Text extract —

Production Considerations

When it comes time to deploy your PostGraphile application to production, there's a few things you'll want to think about including topics such as logging, security and stability. This article outlines some of the issues you might face, and how to solve them.

Database Access Considerations

PostGraphile is just a node app / middleware, so you can deploy it to any number of places: Heroku, Now.sh, a VM, a container such as Docker, or of course onto bare metal. Typically you won't run PostGraphile on the same hardware/container/VM as the database, so PostGraphile needs to be able to connect to your database without you putting your DB at risk.

A standard way of doing this is to put the DB behind a firewall. However, if you're using a system like Heroku or Now.sh you probably can't do that, so instead you must make your DB accessible to the internet. When doing so here are a few things we recommend:

  1. Only allow connections over SSL (force_ssl setting)
  2. Use a secure username (not root, admin, postgres, etc which are all fairly commonly used)
  3. Use a super secure password; you can use a command like this to generate one: openssl rand -base64 30 | tr '+/' '-_'
  4. Use a non-standard port for your PostgreSQL server if you can (pick a random port number)
  5. Use a hard-to-guess hostname, and never reveal the hostname to anyone who doesn't need to know it
  6. If possible, limit the IP addresses that can connect to your DB to be just those of your hosting provider.

Heroku have some instructions on making RDS available for use under Heroku which should also work for Now.sh or any other service: https://devcenter.heroku.com/articles/amazon-rds

It is recommended that you use the --no-ignore-rbac (or ignoreRBAC: false in the library). It inspects the RBAC (GRANT / REVOKE) privileges in the database and reflects these in your GraphQL schema. As is GraphQL best practices, this still only results in one GraphQL schema (not one per user), so it takes the user account you connect to PostgreSQL with (from your connection string) and walks all the roles that this user can become within the database, and uses the union of all these permissions. Using this flag is recommended, as it results in a much leaner schema that doesn't contain functionality that you can't actually use.

Information shown —
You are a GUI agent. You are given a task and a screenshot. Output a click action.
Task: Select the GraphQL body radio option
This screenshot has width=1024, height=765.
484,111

Problem requirements — Rewrite the PostGraphile production text from "A standard way" up to and including "fairly commonly used)", substituting "private network" for "firewall".

Reply to the task —
A standard way of doing this is to put the DB behind a private network. However, if you're using a system like Heroku or Now.sh you probably can't do that, so instead you must make your DB accessible to the internet. When doing so here are a few things we recommend:

  1. Only allow connections over SSL (force_ssl setting)
  2. Use a secure username (not root, admin, postgres, etc which are all fairly commonly used)